Published in final edited form as: Gastroenterology. 2020 Apr 11;159(2):624–638.e9. doi: 10.1053/j.gastro.2020.03.075

Figure 3. Cholestatic injury causes activation and proliferation of Gli1+ PMCs around hilar ducts.

Figure 3.

(A) Experimental scheme. Tamoxifen was administered daily for 4 doses, followed by a 10 day washout.
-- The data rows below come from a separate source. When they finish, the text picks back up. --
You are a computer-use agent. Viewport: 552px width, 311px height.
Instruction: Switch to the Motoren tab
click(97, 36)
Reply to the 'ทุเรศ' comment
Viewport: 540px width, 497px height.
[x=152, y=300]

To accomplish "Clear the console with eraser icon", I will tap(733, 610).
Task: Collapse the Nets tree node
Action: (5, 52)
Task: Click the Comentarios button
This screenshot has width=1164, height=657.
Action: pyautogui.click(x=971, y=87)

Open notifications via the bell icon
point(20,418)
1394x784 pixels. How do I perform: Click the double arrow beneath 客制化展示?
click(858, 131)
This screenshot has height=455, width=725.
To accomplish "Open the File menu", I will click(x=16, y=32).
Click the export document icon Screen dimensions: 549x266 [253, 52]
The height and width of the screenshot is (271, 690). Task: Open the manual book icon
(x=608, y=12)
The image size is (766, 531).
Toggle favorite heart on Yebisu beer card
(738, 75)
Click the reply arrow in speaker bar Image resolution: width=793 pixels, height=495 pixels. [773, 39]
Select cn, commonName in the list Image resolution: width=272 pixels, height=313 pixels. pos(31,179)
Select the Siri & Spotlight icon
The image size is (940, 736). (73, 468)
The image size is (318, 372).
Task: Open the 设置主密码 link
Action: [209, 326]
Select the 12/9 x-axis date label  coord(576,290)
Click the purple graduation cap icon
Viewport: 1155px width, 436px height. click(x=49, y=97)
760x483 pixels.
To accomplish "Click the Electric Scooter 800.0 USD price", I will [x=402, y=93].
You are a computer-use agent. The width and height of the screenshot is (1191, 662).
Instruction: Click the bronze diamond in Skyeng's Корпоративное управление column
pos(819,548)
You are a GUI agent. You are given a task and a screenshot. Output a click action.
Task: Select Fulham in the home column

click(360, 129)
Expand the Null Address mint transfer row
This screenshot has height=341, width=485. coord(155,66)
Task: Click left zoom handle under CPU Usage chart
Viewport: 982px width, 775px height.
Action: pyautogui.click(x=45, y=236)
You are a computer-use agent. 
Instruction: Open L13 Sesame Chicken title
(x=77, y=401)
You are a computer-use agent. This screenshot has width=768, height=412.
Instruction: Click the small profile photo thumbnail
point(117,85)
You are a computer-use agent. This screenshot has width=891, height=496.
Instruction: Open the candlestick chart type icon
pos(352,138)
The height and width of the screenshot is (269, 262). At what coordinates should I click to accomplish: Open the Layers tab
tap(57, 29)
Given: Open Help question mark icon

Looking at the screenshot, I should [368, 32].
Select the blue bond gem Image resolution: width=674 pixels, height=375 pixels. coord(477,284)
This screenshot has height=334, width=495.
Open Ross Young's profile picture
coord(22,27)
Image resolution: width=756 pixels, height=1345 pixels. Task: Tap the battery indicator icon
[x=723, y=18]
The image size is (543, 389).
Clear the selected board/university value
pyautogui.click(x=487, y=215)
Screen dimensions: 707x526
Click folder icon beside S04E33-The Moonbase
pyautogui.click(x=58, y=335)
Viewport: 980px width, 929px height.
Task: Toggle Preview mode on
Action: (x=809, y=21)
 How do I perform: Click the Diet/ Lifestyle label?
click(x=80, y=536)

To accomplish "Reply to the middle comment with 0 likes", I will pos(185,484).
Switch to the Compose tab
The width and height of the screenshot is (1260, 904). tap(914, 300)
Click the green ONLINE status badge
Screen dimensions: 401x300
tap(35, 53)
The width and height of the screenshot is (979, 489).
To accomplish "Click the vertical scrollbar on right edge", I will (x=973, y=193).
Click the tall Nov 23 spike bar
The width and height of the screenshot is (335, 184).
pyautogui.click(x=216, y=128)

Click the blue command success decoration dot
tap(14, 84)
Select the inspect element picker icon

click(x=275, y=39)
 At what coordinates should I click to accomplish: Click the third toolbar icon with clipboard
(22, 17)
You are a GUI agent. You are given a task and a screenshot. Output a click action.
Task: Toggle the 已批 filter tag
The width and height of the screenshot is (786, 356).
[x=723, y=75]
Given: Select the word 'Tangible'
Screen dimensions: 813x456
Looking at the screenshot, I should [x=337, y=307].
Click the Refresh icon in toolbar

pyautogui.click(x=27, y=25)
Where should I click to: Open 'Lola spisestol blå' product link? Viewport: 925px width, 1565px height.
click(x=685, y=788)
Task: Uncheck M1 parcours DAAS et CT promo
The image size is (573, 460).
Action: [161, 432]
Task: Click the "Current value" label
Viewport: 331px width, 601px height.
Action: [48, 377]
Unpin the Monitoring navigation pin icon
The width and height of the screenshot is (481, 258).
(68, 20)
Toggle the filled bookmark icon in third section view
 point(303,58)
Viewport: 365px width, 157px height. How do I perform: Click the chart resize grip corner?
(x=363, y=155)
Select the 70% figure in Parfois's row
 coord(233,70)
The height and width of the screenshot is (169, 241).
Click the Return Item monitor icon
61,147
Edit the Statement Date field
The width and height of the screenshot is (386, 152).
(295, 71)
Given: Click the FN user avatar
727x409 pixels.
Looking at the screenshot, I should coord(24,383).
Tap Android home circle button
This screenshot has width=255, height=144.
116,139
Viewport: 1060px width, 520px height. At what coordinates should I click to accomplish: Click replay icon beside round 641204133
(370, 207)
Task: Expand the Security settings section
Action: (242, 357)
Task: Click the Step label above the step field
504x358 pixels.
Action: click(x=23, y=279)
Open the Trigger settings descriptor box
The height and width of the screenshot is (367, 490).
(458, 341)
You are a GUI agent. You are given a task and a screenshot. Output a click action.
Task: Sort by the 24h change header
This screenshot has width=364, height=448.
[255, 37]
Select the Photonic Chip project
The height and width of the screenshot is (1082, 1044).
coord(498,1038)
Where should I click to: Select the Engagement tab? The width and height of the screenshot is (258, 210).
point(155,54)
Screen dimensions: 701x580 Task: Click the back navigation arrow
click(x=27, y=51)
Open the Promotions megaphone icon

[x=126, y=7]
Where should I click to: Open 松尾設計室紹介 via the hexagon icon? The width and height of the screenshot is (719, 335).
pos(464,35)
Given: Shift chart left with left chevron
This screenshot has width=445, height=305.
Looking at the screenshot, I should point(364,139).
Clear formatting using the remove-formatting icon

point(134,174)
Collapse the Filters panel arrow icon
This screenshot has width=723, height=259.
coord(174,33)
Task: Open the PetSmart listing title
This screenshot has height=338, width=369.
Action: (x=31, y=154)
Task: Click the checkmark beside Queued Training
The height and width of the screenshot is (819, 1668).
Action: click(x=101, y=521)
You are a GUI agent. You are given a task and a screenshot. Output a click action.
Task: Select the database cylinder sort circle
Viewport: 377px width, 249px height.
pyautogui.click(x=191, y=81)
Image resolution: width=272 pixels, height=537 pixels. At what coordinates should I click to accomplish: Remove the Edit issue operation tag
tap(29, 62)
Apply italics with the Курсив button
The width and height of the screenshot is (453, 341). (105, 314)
Subsequently, animals underwent the described injuries and were analyzed at the indicated timepoint. (B) α-SMA was strongly induced within Gli1+ PMCs 5 days post BDL, particularly within mesenchymal cells adjacent to cholangiocytes. (C, D) Zoom of dash box in (B), where Gli1+ PMCs are seen to colocalize with α-SMA. (E) Desmin was induced within Gli1+ PMCs 5 days post BDL in a similar pattern to α-SMA. (F, G) Zoom of dash box in (B), where Gli1+ PMCs are seen to colocalize with desmin. (H, I) Quantification of the percentages of Gli1+ PMCs that are positive for α-SMA (H) or desmin (I). (J) Gli1+ PMCs incorporate EdU 5 days post BDL (arrowhead). (K) Gli1+ PMCs do not show EdU incorporation after CCL4. (L) Percentage of Gli1+ EdU+ PMCs 5 days post BDL and 28 days post CCL4. (M, N) After 21 days of 0.1% DDC diet, large ducts have numerous layers of Gli1+ PMCs, with desmin and α-SMA restricted primarily to the innermost layer of mesenchymal cells (n = 4 for all experiments). ***P<0.001; **P<0.05. Scale bars, 100 μm.